日本ミニマム級TM 小熊坂諭vs高山勝成

2006年03月18日 | 国内試合(日本・東洋タイトル)
WBC世界ミニマム級王座の初防衛戦で、イーグル京和に敗れて
タイトルを失った高山だが、その試合でむしろ高山の評価は上がった
のではないだろうか。僕は高山をそのイーグル戦で初めて見たのだが、
ああいうタイプの選手は結構好きだ。

パンチ力には欠けるが、最軽量級らしいスピーディな動きは見ていて
心地良い。あれだけ動けるのは若さのおかげでもあるだろうし、
また普段の走り込みを相当やっているせいでもあるのだろう。

一方、ここまで日本タイトルを7度も守っている小熊坂だが、
その全てが判定決着だということを差し引いても、どうにも
試合振りがパッとしない。のらりくらりとした動きの中から、
唐突に大きなパンチを振るっていく。パンチ力はありそうだが、
KOで勝とうという意思があまり感じられない。さらに、苦戦した
試合ですら、どこか余力を残しているかのように見える。

接戦を常にモノにしていることからも、地力があるのは間違いない。
ただ、その力をフルに発揮しきれていないような印象を受けるのだ。
一言で言えば「歯がゆいボクサー」である。


そんなわけで、どちらかと言えば高山の勝利に期待して試合を見た
のだが、この日の小熊坂は従来にない気迫を見せ、好カードに
ふさわしい緊迫感を与えてくれた。内容としては高山が素早い動きと
多彩な連打でポイントを集め、負傷判定とはいえ文句ない勝利を
収めたのだが、小熊坂のパンチも危険なタイミングで放たれており、
その潜在能力を垣間見たような思いがした。

僕の中では小熊坂をちょっと見直した試合だったのだが、ボクシング
ファンの間では依然として彼の評価は低い。小熊坂が所属するジムの
会長も引退を勧めているほどだから、どうやら見る目がないのは僕の
方らしい。
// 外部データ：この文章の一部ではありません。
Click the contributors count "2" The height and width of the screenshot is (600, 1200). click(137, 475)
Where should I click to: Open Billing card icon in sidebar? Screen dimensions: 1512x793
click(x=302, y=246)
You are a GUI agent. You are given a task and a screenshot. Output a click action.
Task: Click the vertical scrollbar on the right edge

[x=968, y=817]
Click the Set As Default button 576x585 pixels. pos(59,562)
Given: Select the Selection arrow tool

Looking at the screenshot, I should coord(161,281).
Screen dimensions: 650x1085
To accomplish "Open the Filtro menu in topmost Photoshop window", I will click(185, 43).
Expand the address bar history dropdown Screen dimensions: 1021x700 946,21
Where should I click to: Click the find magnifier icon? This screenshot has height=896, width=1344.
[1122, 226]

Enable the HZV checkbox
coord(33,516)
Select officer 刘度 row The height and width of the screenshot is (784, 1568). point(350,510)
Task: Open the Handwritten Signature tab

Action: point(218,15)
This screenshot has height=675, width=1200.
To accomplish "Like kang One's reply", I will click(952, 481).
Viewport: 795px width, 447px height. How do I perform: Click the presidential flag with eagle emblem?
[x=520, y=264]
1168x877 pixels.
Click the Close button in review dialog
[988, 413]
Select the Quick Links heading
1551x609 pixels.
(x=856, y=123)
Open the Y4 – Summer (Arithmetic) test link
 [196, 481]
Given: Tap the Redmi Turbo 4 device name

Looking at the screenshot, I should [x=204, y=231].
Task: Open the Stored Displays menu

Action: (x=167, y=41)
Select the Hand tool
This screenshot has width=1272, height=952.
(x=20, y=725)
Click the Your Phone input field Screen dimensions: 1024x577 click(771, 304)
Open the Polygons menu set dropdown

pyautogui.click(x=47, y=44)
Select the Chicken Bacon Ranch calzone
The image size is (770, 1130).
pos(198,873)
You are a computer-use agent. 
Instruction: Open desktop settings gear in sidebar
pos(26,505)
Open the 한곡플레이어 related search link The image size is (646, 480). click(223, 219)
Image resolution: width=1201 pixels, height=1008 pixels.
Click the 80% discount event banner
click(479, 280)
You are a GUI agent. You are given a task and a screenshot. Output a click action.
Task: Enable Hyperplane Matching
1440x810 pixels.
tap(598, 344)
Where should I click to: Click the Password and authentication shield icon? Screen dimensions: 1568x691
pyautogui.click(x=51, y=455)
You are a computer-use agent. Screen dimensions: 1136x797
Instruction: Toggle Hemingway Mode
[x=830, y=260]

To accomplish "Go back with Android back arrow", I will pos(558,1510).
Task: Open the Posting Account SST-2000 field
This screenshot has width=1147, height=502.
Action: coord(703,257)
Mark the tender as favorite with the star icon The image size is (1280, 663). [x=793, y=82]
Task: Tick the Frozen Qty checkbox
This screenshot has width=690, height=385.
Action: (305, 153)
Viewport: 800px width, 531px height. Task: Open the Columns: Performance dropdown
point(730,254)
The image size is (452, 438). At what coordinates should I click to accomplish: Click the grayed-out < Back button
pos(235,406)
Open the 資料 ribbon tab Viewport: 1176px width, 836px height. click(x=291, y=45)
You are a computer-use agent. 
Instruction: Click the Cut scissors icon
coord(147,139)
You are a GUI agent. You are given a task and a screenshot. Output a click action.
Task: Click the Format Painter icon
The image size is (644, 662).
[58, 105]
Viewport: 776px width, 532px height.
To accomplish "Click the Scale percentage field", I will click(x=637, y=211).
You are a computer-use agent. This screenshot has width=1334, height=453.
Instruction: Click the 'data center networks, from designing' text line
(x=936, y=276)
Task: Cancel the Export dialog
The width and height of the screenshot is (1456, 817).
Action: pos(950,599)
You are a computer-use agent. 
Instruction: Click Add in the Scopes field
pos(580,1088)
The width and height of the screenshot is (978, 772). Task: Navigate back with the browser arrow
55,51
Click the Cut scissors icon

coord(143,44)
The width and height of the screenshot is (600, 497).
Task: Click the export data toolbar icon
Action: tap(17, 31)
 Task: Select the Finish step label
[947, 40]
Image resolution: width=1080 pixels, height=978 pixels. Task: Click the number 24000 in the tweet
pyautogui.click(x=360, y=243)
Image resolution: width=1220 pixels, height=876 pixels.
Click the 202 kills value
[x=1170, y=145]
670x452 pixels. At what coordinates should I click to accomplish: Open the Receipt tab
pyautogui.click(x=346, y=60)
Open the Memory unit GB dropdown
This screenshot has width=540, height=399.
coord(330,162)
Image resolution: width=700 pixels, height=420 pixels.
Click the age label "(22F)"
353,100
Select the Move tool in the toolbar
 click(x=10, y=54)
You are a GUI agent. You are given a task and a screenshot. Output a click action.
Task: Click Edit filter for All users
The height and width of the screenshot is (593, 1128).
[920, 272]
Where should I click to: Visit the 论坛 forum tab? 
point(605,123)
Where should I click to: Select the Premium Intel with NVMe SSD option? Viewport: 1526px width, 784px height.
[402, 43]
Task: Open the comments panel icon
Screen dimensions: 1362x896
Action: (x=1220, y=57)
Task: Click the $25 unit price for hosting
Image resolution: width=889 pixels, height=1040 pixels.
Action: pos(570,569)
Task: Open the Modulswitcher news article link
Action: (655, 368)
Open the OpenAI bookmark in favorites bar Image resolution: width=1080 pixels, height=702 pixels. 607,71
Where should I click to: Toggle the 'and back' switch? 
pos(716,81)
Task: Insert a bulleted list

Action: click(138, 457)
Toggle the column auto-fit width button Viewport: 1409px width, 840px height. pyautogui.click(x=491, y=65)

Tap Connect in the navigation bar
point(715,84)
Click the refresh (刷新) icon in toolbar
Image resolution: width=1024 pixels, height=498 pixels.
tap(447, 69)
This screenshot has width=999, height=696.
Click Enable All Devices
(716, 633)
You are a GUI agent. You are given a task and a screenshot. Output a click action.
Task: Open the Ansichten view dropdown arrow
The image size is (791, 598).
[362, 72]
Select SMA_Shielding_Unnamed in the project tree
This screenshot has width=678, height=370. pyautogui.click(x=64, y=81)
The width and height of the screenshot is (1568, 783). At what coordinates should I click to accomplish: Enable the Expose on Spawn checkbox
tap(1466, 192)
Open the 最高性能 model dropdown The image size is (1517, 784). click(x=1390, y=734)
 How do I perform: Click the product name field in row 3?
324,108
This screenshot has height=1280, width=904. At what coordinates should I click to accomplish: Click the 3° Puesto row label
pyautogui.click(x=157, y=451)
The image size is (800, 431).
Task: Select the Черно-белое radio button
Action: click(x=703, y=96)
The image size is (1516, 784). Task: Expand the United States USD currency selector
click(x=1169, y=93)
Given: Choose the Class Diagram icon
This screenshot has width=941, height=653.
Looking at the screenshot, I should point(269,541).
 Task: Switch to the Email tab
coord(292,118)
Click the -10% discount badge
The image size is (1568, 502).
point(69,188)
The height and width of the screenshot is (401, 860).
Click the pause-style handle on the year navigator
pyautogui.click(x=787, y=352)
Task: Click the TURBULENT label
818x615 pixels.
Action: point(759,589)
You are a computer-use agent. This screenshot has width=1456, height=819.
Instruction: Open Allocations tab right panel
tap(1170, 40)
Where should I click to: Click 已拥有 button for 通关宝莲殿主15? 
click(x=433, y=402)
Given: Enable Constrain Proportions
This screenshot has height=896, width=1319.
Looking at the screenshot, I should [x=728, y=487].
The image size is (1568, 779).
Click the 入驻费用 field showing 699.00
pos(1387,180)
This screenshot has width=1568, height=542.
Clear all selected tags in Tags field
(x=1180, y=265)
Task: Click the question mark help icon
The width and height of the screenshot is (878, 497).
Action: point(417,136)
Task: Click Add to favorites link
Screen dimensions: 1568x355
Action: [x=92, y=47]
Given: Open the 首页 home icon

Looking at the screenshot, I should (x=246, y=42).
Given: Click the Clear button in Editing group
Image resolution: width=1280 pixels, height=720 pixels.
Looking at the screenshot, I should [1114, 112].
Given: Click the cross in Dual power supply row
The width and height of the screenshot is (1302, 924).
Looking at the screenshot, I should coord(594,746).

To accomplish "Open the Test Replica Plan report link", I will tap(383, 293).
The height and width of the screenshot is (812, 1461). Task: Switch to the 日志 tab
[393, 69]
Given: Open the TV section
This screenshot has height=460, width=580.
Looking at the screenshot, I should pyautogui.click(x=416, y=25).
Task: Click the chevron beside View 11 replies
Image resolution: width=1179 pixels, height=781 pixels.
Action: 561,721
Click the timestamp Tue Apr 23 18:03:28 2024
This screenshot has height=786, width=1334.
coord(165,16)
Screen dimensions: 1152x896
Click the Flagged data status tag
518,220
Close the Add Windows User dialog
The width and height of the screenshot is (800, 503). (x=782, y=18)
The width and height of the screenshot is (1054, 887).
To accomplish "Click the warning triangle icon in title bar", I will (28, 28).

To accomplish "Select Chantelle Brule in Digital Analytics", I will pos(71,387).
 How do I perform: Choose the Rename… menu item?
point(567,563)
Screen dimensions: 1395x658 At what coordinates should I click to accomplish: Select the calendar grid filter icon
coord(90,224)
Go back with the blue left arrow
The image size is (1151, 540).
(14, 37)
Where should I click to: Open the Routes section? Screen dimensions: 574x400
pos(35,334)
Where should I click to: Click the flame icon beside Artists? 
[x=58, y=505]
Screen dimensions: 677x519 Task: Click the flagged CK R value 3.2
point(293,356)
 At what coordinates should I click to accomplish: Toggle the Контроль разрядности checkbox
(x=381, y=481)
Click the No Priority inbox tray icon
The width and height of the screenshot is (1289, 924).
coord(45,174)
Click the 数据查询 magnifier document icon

確かに29歳という年齢を考えれば今後を楽観は出来ないが、
その気になればもうひと踏ん張り出来ない年でもないと思う。


まあともかく、高山はこれで世界王座返り咲きへの大きな一歩を
踏み出したと言えるだろうし、逆に小熊坂は世界再挑戦のチャンスが
大きく遠ざかったと言わざるを得ない。